_Instructions to follow:_ Output, word for word, every line from the start of the listing down to and including the line that contains "This screenshot has width=1522, height=784."; include nothing else.

_Records to process:_
━━━━━━

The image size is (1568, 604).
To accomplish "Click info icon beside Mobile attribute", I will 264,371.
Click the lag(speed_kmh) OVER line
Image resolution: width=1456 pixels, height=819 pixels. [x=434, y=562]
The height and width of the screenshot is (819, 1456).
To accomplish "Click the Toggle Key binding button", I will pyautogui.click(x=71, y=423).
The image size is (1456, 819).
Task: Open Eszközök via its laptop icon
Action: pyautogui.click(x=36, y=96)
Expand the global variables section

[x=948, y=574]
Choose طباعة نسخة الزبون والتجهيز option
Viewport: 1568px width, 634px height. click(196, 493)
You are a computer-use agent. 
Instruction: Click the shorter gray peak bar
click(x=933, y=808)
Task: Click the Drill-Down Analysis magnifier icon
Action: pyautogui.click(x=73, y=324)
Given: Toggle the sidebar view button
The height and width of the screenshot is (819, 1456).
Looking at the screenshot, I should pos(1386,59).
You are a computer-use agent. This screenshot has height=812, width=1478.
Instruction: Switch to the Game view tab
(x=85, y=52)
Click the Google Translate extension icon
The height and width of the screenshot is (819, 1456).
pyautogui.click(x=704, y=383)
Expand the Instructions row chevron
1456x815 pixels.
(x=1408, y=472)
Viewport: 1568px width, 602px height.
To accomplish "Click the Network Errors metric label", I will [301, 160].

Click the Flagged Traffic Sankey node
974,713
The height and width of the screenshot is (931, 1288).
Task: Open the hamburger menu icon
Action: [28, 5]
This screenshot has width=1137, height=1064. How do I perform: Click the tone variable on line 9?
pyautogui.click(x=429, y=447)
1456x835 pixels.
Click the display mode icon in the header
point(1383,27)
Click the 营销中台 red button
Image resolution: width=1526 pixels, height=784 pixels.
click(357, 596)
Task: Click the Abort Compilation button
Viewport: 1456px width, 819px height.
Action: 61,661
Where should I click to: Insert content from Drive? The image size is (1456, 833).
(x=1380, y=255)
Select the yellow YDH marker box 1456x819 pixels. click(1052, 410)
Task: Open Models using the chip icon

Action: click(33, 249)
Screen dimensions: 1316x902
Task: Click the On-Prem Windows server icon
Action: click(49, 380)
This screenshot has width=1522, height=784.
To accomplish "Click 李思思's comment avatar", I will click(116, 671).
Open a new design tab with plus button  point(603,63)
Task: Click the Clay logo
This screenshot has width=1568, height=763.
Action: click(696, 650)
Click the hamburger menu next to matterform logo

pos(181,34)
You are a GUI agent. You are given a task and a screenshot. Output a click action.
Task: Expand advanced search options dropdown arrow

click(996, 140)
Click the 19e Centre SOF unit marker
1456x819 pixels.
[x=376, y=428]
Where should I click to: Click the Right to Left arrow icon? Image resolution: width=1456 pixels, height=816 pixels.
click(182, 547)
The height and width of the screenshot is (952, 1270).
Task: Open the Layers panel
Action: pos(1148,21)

━━━━━━

_Response to this exercise:_
The image size is (1568, 604).
To accomplish "Click info icon beside Mobile attribute", I will 264,371.
Click the lag(speed_kmh) OVER line
Image resolution: width=1456 pixels, height=819 pixels. [x=434, y=562]
The height and width of the screenshot is (819, 1456).
To accomplish "Click the Toggle Key binding button", I will pyautogui.click(x=71, y=423).
The image size is (1456, 819).
Task: Open Eszközök via its laptop icon
Action: pyautogui.click(x=36, y=96)
Expand the global variables section

[x=948, y=574]
Choose طباعة نسخة الزبون والتجهيز option
Viewport: 1568px width, 634px height. click(196, 493)
You are a computer-use agent. 
Instruction: Click the shorter gray peak bar
click(x=933, y=808)
Task: Click the Drill-Down Analysis magnifier icon
Action: pyautogui.click(x=73, y=324)
Given: Toggle the sidebar view button
The height and width of the screenshot is (819, 1456).
Looking at the screenshot, I should pos(1386,59).
You are a computer-use agent. This screenshot has height=812, width=1478.
Instruction: Switch to the Game view tab
(x=85, y=52)
Click the Google Translate extension icon
The height and width of the screenshot is (819, 1456).
pyautogui.click(x=704, y=383)
Expand the Instructions row chevron
1456x815 pixels.
(x=1408, y=472)
Viewport: 1568px width, 602px height.
To accomplish "Click the Network Errors metric label", I will [301, 160].

Click the Flagged Traffic Sankey node
974,713
The height and width of the screenshot is (931, 1288).
Task: Open the hamburger menu icon
Action: [28, 5]
This screenshot has width=1137, height=1064. How do I perform: Click the tone variable on line 9?
pyautogui.click(x=429, y=447)
1456x835 pixels.
Click the display mode icon in the header
point(1383,27)
Click the 营销中台 red button
Image resolution: width=1526 pixels, height=784 pixels.
click(357, 596)
Task: Click the Abort Compilation button
Viewport: 1456px width, 819px height.
Action: 61,661
Where should I click to: Insert content from Drive? The image size is (1456, 833).
(x=1380, y=255)
Select the yellow YDH marker box 1456x819 pixels. click(1052, 410)
Task: Open Models using the chip icon

Action: click(33, 249)
Screen dimensions: 1316x902
Task: Click the On-Prem Windows server icon
Action: click(49, 380)
This screenshot has width=1522, height=784.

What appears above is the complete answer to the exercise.